Copy, exactly and without additions, every line in the records below from the one holding "How do I perform: Click the red" through the one holding "The height and width of the screenshot is (653, 1200).", both ends included.

Stored records
┏━━

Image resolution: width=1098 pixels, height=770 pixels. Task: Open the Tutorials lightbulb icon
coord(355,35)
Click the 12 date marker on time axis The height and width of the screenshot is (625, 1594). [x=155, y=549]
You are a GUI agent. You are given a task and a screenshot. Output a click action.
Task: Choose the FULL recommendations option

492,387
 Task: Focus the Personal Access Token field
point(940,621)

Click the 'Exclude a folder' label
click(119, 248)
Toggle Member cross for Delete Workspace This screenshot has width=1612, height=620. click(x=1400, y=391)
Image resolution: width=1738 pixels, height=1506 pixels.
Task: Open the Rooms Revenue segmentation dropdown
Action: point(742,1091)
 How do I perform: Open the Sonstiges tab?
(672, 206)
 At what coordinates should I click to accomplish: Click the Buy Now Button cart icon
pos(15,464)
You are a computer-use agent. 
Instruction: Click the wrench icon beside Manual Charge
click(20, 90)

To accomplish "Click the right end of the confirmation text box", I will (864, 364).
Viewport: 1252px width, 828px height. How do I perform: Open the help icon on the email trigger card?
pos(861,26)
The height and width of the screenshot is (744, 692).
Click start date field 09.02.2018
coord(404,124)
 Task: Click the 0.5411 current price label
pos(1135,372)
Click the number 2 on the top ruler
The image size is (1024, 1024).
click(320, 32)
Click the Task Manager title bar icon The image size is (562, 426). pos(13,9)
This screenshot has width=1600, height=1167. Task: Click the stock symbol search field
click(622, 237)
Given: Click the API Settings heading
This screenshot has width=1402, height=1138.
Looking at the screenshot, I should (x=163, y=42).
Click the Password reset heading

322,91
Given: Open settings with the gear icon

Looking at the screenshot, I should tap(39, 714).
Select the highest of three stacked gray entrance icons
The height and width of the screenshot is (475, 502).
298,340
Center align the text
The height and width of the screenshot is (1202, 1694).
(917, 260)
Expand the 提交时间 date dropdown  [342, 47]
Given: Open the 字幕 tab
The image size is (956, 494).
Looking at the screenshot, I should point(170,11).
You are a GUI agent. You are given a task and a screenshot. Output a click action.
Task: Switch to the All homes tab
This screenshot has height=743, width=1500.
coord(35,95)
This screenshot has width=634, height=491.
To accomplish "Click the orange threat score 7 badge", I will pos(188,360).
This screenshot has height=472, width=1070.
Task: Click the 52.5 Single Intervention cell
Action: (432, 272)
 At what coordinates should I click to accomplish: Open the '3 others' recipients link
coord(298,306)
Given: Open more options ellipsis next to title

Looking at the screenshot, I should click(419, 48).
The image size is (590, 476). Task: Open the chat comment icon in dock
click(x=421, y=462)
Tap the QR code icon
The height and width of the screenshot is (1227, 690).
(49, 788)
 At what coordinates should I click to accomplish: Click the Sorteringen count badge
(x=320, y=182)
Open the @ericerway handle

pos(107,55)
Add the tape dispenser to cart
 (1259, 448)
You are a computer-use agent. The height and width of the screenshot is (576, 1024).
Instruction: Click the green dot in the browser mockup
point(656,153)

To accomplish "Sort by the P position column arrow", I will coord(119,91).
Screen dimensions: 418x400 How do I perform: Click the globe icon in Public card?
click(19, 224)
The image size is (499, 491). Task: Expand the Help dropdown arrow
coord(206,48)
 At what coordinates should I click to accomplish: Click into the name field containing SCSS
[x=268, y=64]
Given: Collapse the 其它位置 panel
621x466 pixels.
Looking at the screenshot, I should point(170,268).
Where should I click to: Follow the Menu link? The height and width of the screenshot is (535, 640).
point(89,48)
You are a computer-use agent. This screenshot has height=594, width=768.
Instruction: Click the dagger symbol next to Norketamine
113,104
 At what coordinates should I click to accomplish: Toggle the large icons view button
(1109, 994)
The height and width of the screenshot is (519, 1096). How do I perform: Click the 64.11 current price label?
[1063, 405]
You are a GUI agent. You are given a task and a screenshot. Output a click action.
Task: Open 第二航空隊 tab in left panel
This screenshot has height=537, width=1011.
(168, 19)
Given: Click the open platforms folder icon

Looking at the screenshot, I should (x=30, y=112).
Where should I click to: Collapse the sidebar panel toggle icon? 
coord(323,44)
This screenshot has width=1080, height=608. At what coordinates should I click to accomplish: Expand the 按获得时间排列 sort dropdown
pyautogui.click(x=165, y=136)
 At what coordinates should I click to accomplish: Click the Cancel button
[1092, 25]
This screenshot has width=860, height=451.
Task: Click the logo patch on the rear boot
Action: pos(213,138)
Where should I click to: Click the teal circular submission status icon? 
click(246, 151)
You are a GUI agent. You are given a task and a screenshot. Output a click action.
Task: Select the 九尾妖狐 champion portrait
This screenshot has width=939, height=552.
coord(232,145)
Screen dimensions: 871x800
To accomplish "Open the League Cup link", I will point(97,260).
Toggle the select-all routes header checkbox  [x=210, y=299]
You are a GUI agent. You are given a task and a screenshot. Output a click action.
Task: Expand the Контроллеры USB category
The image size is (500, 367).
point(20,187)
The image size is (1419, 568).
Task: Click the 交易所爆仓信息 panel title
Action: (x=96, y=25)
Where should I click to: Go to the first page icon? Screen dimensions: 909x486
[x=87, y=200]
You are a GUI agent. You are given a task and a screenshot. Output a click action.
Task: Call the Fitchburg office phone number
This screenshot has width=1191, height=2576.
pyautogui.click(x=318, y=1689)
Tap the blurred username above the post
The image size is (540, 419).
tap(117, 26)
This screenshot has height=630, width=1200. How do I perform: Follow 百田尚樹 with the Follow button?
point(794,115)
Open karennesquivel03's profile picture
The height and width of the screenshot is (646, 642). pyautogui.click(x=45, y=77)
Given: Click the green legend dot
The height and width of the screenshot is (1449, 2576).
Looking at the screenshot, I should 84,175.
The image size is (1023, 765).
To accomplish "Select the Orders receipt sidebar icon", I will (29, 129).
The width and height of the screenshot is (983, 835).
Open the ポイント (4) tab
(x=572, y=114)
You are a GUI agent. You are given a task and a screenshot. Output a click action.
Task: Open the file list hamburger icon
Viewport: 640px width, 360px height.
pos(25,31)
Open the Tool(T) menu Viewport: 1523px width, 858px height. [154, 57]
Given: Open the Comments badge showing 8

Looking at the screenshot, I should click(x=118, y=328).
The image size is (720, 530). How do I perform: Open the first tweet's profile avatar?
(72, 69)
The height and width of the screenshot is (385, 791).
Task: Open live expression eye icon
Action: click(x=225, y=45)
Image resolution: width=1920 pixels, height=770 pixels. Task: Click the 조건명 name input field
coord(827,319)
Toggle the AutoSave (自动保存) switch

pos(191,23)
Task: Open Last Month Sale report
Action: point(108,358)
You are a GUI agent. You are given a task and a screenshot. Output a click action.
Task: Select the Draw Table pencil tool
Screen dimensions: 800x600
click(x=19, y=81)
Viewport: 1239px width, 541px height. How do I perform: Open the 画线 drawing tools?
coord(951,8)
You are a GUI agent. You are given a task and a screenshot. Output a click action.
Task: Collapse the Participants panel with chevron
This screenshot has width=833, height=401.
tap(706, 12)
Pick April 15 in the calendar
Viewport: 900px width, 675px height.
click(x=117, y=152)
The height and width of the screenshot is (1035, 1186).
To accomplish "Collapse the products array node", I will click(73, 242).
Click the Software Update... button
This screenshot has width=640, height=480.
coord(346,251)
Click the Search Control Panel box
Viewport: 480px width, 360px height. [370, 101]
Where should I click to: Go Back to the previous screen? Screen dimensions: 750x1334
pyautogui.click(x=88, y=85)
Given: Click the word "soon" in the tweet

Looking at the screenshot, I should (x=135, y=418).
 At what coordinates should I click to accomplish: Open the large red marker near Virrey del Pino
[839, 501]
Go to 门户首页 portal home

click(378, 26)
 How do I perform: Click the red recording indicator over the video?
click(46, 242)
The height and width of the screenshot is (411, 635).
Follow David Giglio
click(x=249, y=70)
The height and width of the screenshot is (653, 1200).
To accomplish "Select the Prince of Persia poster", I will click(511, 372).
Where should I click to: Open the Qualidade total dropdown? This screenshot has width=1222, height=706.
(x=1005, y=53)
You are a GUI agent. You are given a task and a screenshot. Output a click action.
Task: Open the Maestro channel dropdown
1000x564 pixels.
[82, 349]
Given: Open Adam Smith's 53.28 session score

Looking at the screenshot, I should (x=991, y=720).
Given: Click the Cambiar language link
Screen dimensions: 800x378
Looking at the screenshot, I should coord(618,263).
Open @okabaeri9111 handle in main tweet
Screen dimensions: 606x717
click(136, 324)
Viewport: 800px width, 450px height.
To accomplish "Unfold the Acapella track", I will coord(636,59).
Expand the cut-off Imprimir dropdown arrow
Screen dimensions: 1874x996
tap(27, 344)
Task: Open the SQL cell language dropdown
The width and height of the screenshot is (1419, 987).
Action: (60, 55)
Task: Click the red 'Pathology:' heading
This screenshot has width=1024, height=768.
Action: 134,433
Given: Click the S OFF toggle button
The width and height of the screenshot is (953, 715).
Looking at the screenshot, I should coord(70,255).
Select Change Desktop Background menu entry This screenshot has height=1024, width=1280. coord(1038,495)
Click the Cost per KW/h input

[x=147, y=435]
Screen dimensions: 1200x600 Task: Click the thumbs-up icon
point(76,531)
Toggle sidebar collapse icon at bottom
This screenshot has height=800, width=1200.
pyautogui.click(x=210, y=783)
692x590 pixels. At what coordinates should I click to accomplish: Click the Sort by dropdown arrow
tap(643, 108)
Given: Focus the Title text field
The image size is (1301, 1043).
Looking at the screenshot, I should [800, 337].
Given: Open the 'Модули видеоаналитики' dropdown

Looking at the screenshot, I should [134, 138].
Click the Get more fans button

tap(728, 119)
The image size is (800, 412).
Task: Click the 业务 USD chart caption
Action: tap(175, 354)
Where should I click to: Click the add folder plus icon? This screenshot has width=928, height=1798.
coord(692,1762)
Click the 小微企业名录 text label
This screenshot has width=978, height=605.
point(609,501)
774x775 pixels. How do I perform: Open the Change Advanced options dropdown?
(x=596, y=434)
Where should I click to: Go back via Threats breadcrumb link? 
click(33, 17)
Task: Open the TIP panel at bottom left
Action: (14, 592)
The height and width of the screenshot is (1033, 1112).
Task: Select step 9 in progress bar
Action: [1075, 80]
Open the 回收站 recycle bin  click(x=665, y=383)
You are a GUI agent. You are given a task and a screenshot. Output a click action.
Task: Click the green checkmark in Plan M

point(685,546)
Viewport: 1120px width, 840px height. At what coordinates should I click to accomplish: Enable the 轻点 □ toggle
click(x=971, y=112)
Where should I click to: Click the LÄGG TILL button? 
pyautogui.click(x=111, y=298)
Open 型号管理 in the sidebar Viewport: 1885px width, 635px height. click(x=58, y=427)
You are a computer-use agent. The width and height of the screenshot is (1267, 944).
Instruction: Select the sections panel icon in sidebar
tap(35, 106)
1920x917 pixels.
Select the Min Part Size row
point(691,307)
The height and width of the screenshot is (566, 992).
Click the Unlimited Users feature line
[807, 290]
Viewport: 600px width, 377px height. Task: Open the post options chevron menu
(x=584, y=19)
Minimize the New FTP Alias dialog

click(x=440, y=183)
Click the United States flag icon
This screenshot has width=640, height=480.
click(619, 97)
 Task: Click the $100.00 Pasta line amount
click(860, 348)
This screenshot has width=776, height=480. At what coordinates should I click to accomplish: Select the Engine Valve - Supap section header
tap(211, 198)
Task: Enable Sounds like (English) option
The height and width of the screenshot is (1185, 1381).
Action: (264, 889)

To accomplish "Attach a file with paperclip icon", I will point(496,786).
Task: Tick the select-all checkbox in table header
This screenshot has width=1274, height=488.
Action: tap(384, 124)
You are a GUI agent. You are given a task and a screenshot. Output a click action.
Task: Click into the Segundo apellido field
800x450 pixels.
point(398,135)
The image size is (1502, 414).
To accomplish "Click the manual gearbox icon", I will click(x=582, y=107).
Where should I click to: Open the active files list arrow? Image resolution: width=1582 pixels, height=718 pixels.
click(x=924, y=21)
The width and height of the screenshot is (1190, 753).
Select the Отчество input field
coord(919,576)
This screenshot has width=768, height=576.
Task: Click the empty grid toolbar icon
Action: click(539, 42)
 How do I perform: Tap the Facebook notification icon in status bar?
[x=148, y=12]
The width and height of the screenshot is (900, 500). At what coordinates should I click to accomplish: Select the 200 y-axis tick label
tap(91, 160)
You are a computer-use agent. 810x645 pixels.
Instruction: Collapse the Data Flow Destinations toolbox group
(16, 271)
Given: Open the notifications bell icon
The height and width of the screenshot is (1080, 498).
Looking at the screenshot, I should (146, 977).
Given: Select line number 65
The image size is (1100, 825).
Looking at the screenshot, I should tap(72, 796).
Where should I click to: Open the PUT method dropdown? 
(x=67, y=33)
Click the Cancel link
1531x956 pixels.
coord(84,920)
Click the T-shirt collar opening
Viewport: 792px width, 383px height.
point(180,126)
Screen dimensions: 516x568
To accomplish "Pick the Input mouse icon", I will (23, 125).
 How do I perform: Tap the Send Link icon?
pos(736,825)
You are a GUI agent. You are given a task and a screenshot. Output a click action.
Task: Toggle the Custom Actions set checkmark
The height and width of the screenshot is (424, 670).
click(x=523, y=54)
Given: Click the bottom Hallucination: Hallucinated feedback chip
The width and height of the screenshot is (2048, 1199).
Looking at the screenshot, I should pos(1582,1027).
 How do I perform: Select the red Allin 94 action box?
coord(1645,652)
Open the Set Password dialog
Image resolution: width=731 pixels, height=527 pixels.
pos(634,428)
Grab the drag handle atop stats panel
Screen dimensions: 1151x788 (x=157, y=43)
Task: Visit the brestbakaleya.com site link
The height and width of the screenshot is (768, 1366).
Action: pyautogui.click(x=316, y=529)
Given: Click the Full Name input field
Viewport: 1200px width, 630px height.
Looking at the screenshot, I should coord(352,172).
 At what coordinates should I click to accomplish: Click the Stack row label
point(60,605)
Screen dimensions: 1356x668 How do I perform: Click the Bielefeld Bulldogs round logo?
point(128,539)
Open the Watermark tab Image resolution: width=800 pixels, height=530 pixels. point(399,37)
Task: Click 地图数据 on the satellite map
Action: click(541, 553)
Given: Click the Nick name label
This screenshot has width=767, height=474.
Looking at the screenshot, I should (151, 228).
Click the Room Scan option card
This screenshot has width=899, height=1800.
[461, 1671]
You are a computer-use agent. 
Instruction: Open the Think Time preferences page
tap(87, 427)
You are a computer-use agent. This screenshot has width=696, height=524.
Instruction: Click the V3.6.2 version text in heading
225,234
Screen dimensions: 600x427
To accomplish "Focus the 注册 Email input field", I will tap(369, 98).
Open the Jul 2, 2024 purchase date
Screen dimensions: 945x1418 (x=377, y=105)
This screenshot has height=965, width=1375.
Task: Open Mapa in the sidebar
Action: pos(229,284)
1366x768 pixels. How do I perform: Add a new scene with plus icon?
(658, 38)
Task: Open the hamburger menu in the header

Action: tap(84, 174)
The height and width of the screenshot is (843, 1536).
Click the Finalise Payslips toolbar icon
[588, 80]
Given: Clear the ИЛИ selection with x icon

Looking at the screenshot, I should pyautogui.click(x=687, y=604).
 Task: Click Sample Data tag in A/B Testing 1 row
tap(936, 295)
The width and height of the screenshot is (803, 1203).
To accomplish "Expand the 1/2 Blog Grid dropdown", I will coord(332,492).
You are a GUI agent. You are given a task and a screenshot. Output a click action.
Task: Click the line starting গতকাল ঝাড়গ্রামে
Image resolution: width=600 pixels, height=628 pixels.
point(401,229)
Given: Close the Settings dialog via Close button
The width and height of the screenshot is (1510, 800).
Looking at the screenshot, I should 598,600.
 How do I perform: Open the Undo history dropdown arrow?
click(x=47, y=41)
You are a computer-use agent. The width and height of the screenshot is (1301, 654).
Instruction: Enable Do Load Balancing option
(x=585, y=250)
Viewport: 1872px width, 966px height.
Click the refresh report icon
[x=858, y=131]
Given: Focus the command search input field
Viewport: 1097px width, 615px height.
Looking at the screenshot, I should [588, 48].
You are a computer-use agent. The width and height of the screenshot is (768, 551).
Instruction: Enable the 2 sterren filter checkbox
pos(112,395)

┗━━

EXERCISE OUTPUT:
 How do I perform: Click the red recording indicator over the video?
click(46, 242)
The height and width of the screenshot is (411, 635).
Follow David Giglio
click(x=249, y=70)
The height and width of the screenshot is (653, 1200).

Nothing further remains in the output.